● **REQUIRED WORK**
Gather all lines from the material that contain the word "computer".

[DATA FOR ANALYSIS Boundary: Start]

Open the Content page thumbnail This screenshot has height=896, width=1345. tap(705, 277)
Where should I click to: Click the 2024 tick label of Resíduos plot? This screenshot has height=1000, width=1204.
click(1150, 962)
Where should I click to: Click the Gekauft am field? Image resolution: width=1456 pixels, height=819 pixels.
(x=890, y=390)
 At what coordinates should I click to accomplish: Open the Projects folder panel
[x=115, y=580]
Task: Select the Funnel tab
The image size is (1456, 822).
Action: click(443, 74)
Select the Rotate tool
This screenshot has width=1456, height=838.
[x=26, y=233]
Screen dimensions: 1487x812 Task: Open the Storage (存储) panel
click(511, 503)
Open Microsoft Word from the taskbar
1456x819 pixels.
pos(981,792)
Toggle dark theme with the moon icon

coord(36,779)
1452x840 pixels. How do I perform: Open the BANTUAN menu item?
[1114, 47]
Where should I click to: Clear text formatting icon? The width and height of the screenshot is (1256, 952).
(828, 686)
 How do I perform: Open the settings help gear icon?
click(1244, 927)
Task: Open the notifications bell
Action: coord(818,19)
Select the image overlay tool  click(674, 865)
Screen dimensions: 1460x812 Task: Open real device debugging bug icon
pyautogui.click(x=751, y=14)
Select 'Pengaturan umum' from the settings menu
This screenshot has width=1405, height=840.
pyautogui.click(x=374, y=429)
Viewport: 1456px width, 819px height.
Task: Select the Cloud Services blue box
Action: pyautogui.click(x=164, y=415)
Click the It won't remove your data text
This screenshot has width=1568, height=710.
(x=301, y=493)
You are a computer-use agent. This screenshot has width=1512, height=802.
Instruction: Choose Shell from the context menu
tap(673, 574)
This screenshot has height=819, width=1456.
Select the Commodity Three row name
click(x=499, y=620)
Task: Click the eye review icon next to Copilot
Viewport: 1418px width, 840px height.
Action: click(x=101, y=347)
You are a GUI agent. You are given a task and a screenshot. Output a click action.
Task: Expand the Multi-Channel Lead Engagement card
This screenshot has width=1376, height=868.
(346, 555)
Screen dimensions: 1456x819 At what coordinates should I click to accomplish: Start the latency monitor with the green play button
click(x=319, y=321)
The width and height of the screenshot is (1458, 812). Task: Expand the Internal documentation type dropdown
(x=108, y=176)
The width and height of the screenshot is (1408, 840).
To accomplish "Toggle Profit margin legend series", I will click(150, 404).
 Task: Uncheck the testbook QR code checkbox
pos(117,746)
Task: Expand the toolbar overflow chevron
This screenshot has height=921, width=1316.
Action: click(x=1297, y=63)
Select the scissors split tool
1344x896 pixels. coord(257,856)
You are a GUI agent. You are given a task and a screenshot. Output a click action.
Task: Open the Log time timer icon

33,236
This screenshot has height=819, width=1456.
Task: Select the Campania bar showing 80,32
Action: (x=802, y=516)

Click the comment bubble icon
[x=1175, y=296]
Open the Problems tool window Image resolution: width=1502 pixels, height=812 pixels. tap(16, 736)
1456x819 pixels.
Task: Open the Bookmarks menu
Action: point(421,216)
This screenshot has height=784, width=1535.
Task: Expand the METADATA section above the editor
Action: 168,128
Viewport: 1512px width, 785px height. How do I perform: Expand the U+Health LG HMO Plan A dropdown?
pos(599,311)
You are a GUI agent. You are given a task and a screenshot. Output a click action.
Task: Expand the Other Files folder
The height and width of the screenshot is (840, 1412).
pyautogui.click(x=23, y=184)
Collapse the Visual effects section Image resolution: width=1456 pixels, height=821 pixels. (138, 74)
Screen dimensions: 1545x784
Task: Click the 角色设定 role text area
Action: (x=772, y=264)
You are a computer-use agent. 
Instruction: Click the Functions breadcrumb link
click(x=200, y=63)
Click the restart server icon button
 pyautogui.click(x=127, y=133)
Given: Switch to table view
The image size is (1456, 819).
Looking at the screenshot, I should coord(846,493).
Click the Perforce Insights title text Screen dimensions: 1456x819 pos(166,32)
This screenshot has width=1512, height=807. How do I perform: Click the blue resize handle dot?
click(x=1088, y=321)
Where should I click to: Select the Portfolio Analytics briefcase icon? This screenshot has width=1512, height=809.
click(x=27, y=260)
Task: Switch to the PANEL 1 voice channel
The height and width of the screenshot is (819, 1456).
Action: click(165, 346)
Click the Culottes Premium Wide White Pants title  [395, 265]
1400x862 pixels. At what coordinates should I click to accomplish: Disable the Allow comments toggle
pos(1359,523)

[DATA FOR ANALYSIS Boundary: End]

● **RESPONSE TO THE EXERCISE**
You are a computer-use agent. This screenshot has width=1512, height=802.
You are a computer-use agent. 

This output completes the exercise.